### Saved data entries
········

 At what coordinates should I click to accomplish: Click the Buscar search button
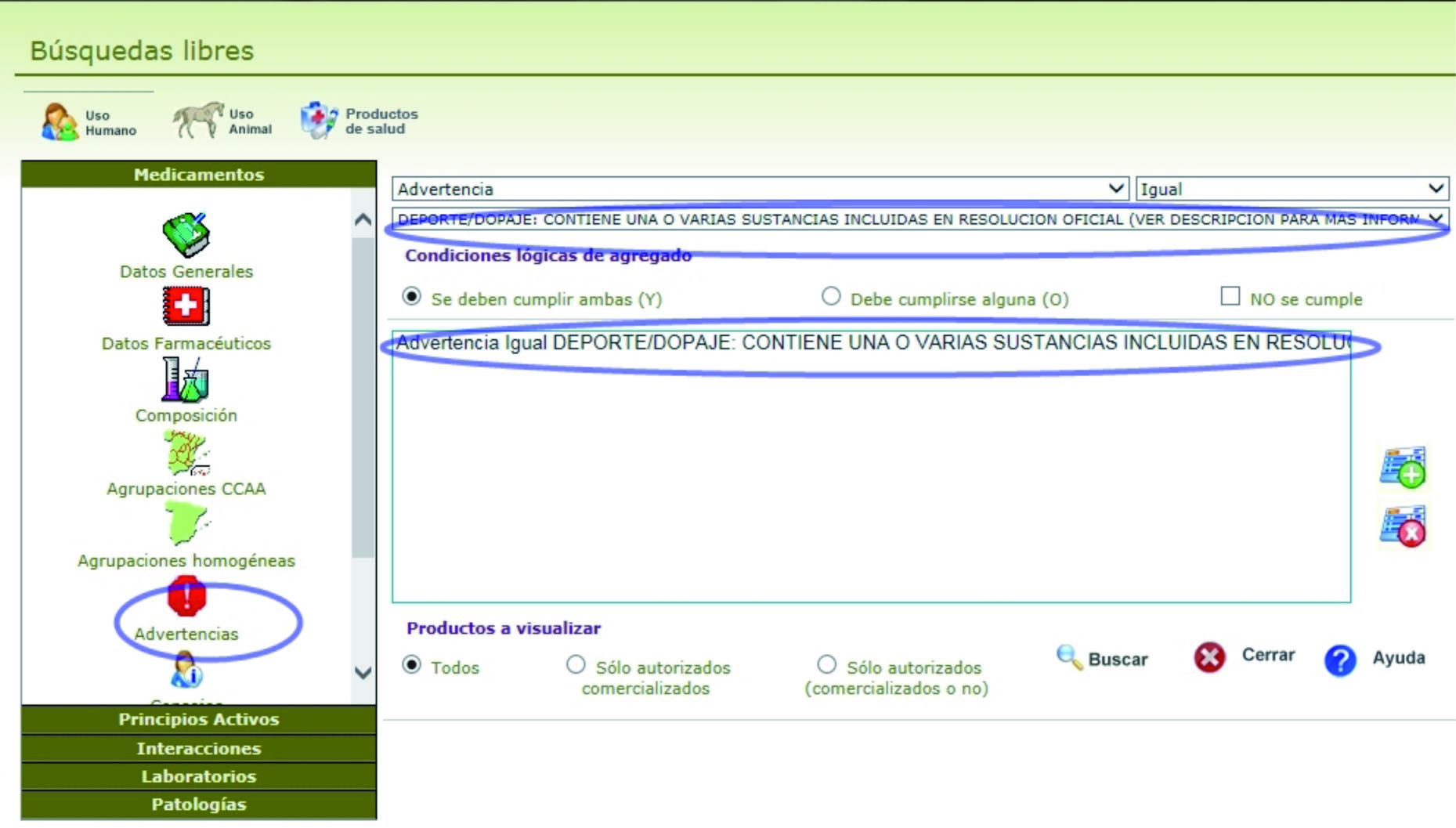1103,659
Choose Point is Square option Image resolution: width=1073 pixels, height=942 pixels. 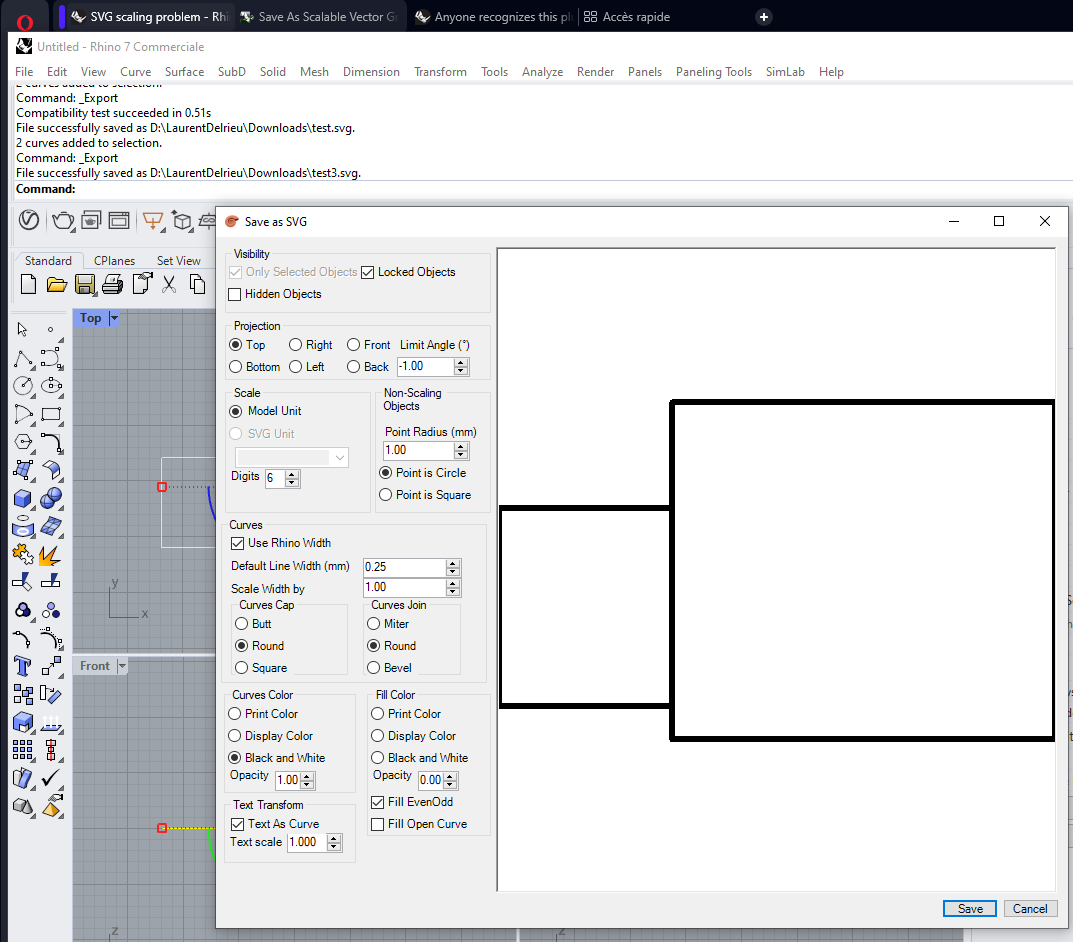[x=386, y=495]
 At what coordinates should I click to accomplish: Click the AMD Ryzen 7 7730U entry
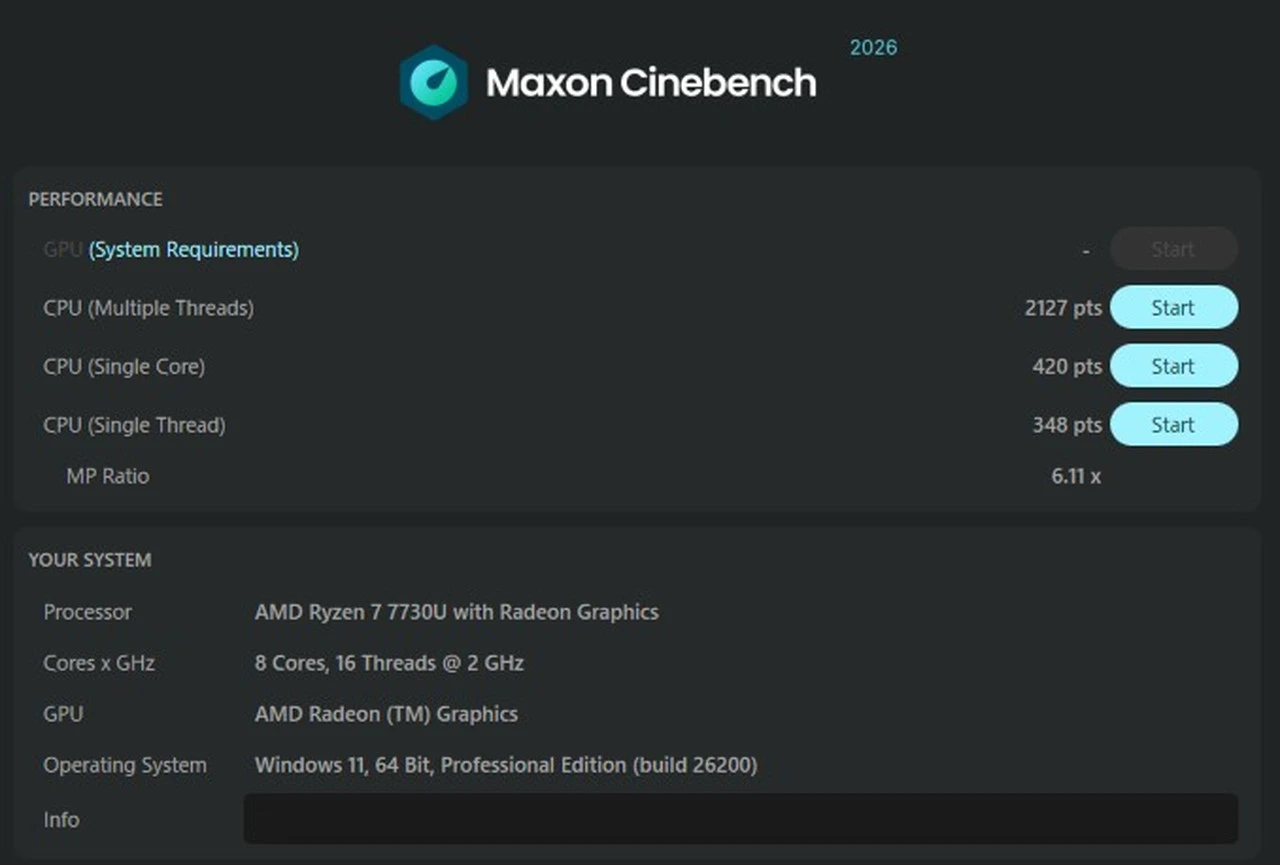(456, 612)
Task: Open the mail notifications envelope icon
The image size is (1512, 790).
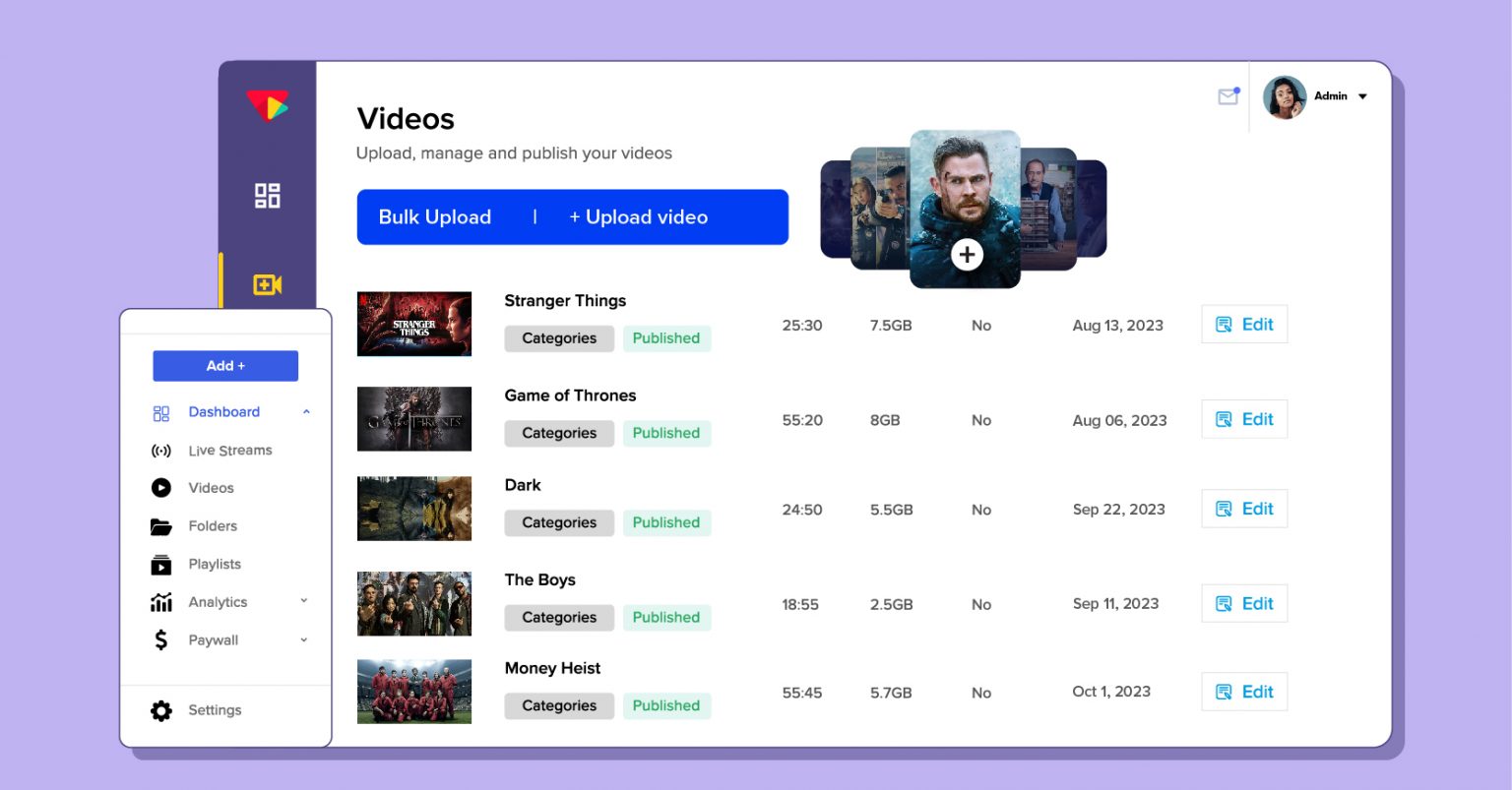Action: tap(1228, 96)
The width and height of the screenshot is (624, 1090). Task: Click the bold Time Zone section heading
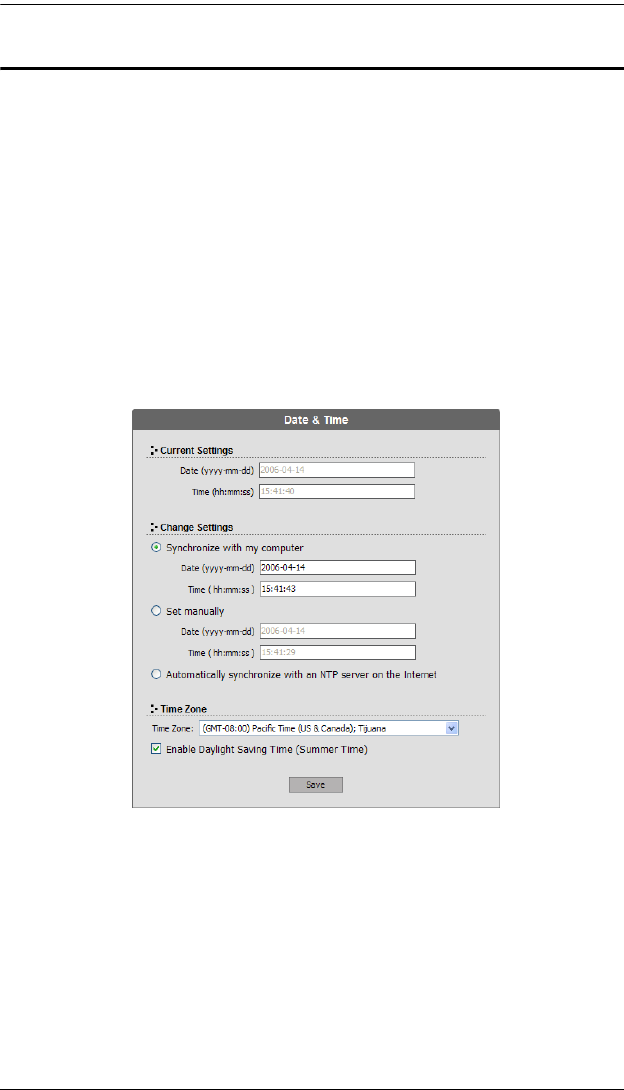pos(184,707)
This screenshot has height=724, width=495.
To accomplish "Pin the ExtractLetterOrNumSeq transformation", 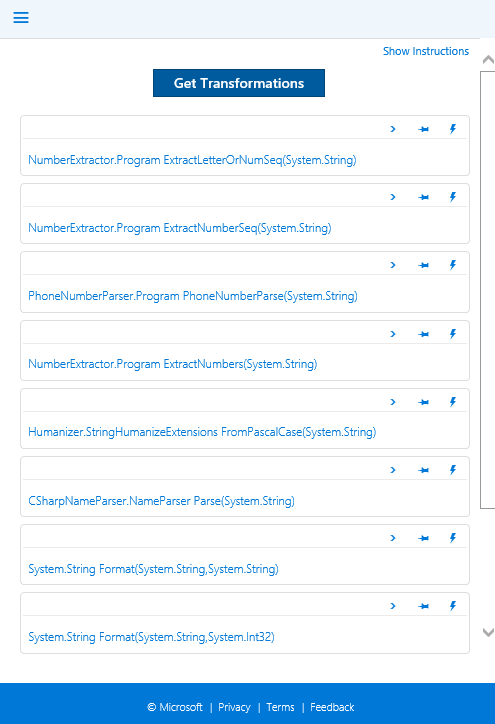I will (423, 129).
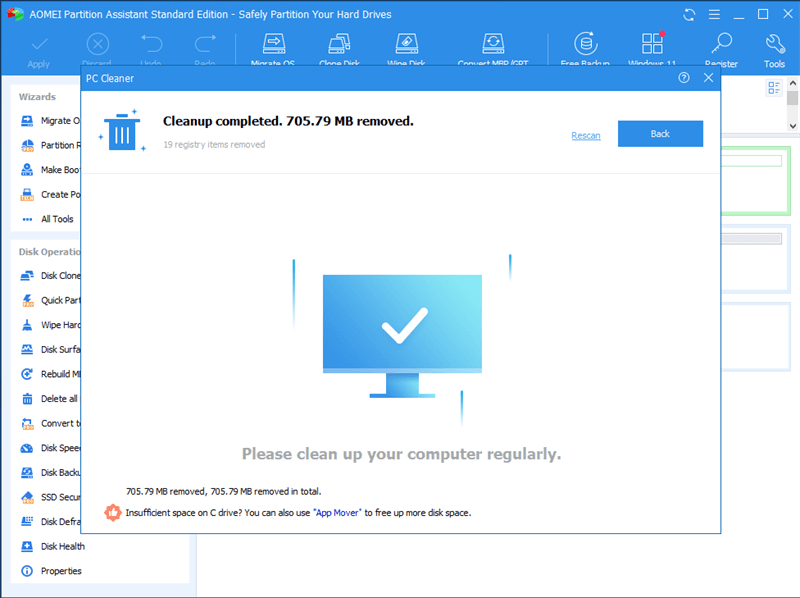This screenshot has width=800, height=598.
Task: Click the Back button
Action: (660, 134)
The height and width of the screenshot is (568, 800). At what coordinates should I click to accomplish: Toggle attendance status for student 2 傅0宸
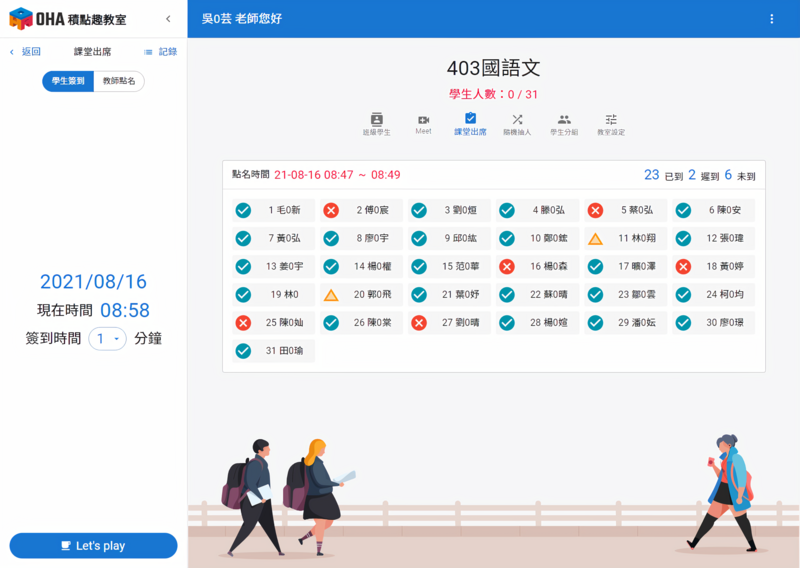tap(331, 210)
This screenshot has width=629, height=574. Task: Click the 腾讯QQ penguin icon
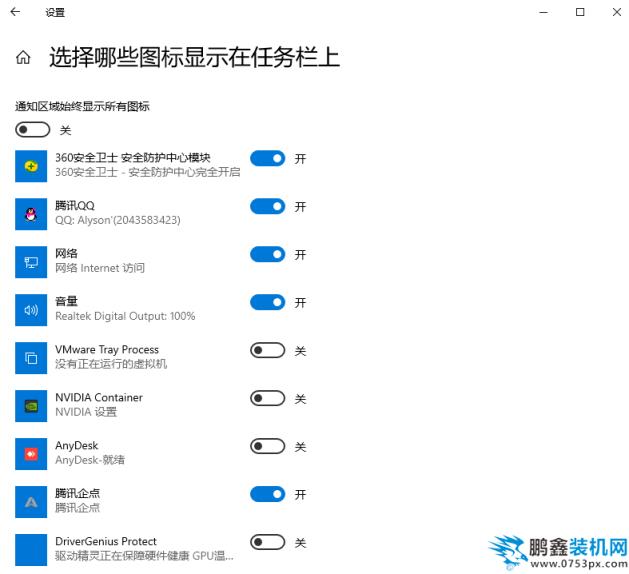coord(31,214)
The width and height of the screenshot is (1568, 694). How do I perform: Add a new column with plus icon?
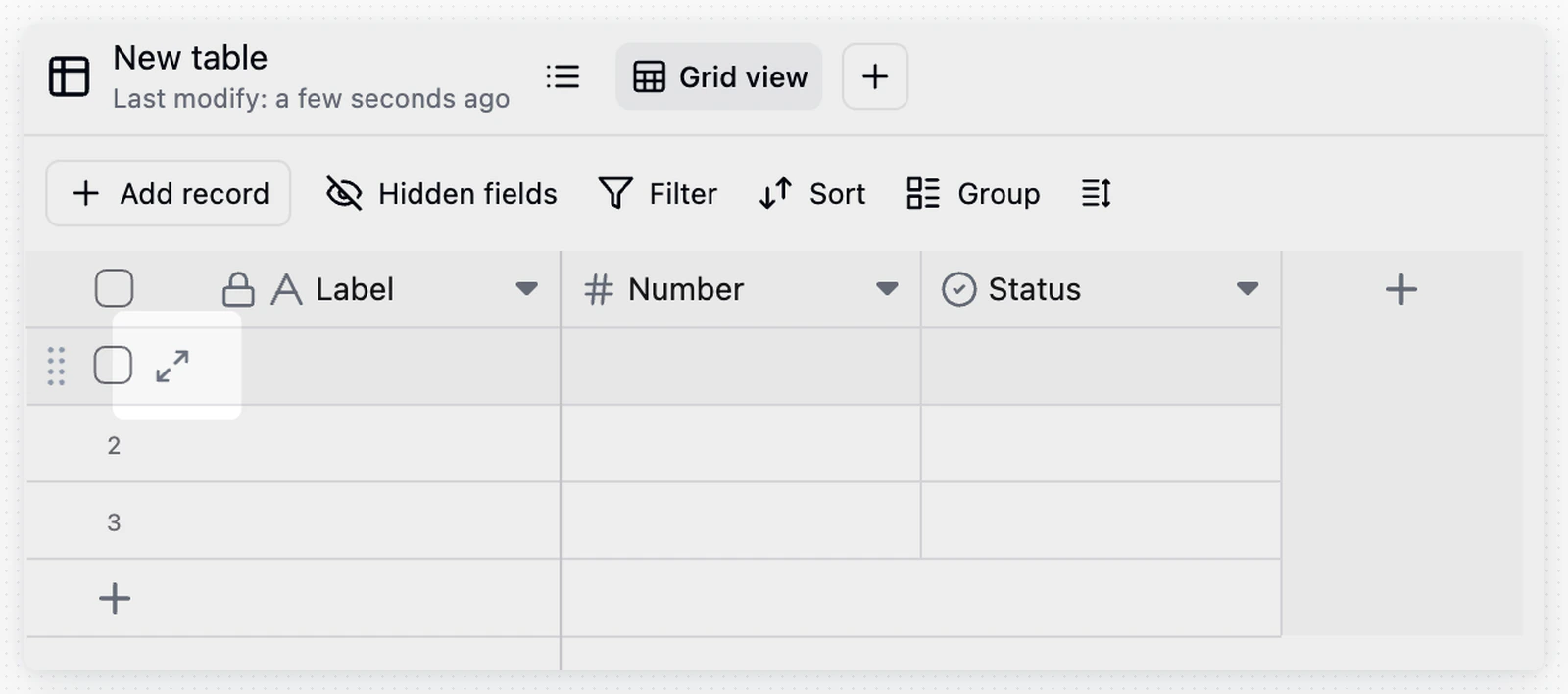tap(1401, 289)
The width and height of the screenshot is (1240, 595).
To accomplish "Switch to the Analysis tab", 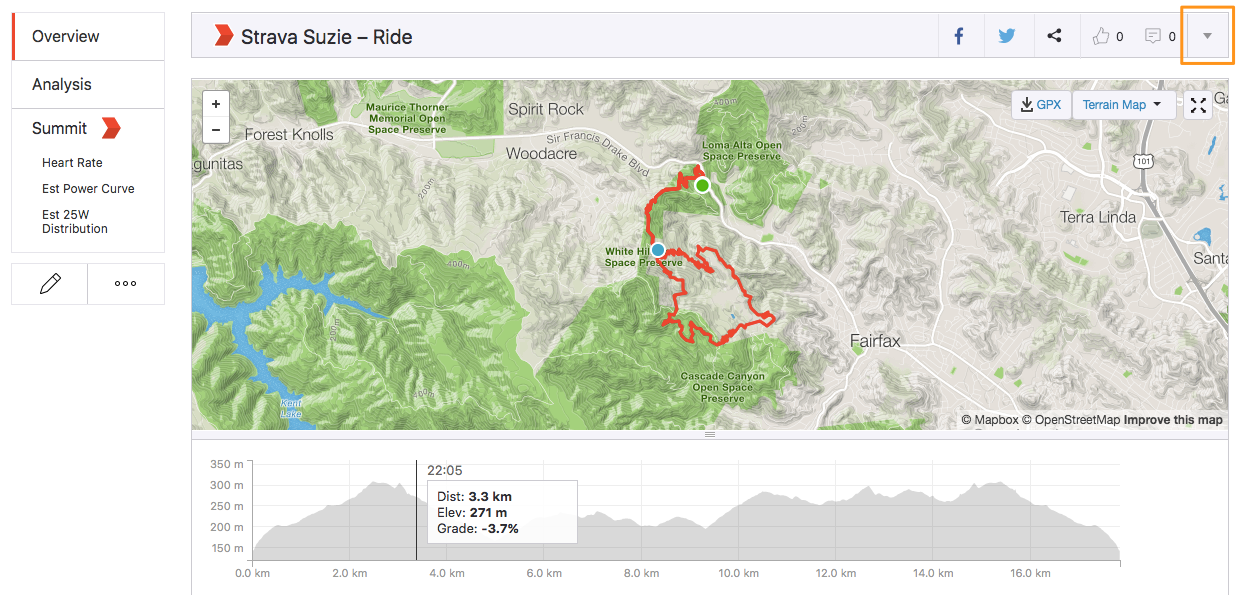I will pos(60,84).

········

### Work to complete
In the data above, find the line containing "Task: Open the" and the line containing "This screenshot has height=724, width=495.". Copy exactly the stretch from the first through the second, both included, leaving out any picture.

### Task result
Task: Open the mail notifications envelope icon
The image size is (1512, 790).
Action: tap(1228, 96)
The width and height of the screenshot is (624, 1090). Task: Click the bold Time Zone section heading
pos(184,707)
This screenshot has height=724, width=495.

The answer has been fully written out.